[SUPPLIED MATERIAL]

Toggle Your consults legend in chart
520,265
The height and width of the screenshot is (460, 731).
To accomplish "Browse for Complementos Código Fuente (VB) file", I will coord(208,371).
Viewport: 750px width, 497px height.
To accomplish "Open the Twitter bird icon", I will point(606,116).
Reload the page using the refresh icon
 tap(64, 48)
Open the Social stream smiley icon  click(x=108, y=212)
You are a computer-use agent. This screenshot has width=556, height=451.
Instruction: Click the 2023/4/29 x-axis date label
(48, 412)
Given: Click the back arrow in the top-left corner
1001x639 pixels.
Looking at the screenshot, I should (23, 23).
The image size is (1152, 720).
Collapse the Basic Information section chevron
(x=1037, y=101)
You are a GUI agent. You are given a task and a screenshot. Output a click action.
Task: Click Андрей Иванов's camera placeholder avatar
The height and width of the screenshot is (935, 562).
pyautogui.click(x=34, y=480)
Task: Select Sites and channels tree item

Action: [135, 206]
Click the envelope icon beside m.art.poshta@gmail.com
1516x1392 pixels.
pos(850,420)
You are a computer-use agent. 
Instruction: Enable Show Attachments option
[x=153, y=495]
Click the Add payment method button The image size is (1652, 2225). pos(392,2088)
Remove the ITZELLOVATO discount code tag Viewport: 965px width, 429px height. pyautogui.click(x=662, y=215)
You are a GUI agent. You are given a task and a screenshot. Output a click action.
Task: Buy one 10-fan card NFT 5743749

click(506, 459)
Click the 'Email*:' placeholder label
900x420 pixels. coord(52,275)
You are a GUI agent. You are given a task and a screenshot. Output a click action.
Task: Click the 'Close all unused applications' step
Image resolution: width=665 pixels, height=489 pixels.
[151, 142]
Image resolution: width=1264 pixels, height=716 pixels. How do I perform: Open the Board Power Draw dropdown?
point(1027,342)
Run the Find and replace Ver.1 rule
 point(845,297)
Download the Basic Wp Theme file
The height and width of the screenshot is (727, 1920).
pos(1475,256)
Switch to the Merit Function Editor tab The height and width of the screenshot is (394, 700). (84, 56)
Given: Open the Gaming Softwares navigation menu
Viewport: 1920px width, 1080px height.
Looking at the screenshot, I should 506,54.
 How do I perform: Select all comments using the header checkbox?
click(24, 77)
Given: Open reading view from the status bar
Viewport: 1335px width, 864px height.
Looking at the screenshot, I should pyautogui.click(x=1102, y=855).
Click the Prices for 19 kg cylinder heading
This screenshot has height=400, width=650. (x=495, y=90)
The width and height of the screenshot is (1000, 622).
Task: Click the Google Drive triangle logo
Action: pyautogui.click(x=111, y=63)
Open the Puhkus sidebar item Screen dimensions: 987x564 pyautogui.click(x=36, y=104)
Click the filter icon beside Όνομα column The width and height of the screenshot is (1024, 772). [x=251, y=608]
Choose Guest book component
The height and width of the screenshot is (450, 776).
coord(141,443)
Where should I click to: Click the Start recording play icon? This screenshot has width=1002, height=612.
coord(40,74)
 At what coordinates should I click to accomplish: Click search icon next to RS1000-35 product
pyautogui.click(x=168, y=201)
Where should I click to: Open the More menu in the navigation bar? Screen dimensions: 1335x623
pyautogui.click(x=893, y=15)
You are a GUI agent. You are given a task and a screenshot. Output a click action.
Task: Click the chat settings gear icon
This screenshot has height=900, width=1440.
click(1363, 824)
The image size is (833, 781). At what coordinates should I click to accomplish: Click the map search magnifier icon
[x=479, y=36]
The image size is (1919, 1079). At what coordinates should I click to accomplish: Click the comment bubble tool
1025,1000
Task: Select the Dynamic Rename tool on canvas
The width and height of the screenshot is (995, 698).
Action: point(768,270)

[/SUPPLIED MATERIAL]

#### REQUIRED ACTION
Whatever appears in the data above is to be set down exactly.

#### SOLUTION TO THIS EXERCISE
Toggle Your consults legend in chart
520,265
The height and width of the screenshot is (460, 731).
To accomplish "Browse for Complementos Código Fuente (VB) file", I will coord(208,371).
Viewport: 750px width, 497px height.
To accomplish "Open the Twitter bird icon", I will point(606,116).
Reload the page using the refresh icon
 tap(64, 48)
Open the Social stream smiley icon  click(x=108, y=212)
You are a computer-use agent. This screenshot has width=556, height=451.
Instruction: Click the 2023/4/29 x-axis date label
(48, 412)
Given: Click the back arrow in the top-left corner
1001x639 pixels.
Looking at the screenshot, I should (23, 23).
The image size is (1152, 720).
Collapse the Basic Information section chevron
(x=1037, y=101)
You are a GUI agent. You are given a task and a screenshot. Output a click action.
Task: Click Андрей Иванов's camera placeholder avatar
The height and width of the screenshot is (935, 562).
pyautogui.click(x=34, y=480)
Task: Select Sites and channels tree item

Action: [135, 206]
Click the envelope icon beside m.art.poshta@gmail.com
1516x1392 pixels.
pos(850,420)
You are a computer-use agent. 
Instruction: Enable Show Attachments option
[x=153, y=495]
Click the Add payment method button The image size is (1652, 2225). pos(392,2088)
Remove the ITZELLOVATO discount code tag Viewport: 965px width, 429px height. pyautogui.click(x=662, y=215)
You are a GUI agent. You are given a task and a screenshot. Output a click action.
Task: Buy one 10-fan card NFT 5743749

click(506, 459)
Click the 'Email*:' placeholder label
900x420 pixels. coord(52,275)
You are a GUI agent. You are given a task and a screenshot. Output a click action.
Task: Click the 'Close all unused applications' step
Image resolution: width=665 pixels, height=489 pixels.
[151, 142]
Image resolution: width=1264 pixels, height=716 pixels. How do I perform: Open the Board Power Draw dropdown?
point(1027,342)
Run the Find and replace Ver.1 rule
 point(845,297)
Download the Basic Wp Theme file
The height and width of the screenshot is (727, 1920).
pos(1475,256)
Switch to the Merit Function Editor tab The height and width of the screenshot is (394, 700). (84, 56)
Given: Open the Gaming Softwares navigation menu
Viewport: 1920px width, 1080px height.
Looking at the screenshot, I should 506,54.
 How do I perform: Select all comments using the header checkbox?
click(24, 77)
Given: Open reading view from the status bar
Viewport: 1335px width, 864px height.
Looking at the screenshot, I should pyautogui.click(x=1102, y=855).
Click the Prices for 19 kg cylinder heading
This screenshot has height=400, width=650. (x=495, y=90)
The width and height of the screenshot is (1000, 622).
Task: Click the Google Drive triangle logo
Action: pyautogui.click(x=111, y=63)
Open the Puhkus sidebar item Screen dimensions: 987x564 pyautogui.click(x=36, y=104)
Click the filter icon beside Όνομα column The width and height of the screenshot is (1024, 772). [x=251, y=608]
Choose Guest book component
The height and width of the screenshot is (450, 776).
coord(141,443)
Where should I click to: Click the Start recording play icon? This screenshot has width=1002, height=612.
coord(40,74)
 At what coordinates should I click to accomplish: Click search icon next to RS1000-35 product
pyautogui.click(x=168, y=201)
Where should I click to: Open the More menu in the navigation bar? Screen dimensions: 1335x623
pyautogui.click(x=893, y=15)
You are a GUI agent. You are given a task and a screenshot. Output a click action.
Task: Click the chat settings gear icon
This screenshot has height=900, width=1440.
click(1363, 824)
The image size is (833, 781). At what coordinates should I click to accomplish: Click the map search magnifier icon
[x=479, y=36]
The image size is (1919, 1079). At what coordinates should I click to accomplish: Click the comment bubble tool
1025,1000
Task: Select the Dynamic Rename tool on canvas
The width and height of the screenshot is (995, 698).
Action: point(768,270)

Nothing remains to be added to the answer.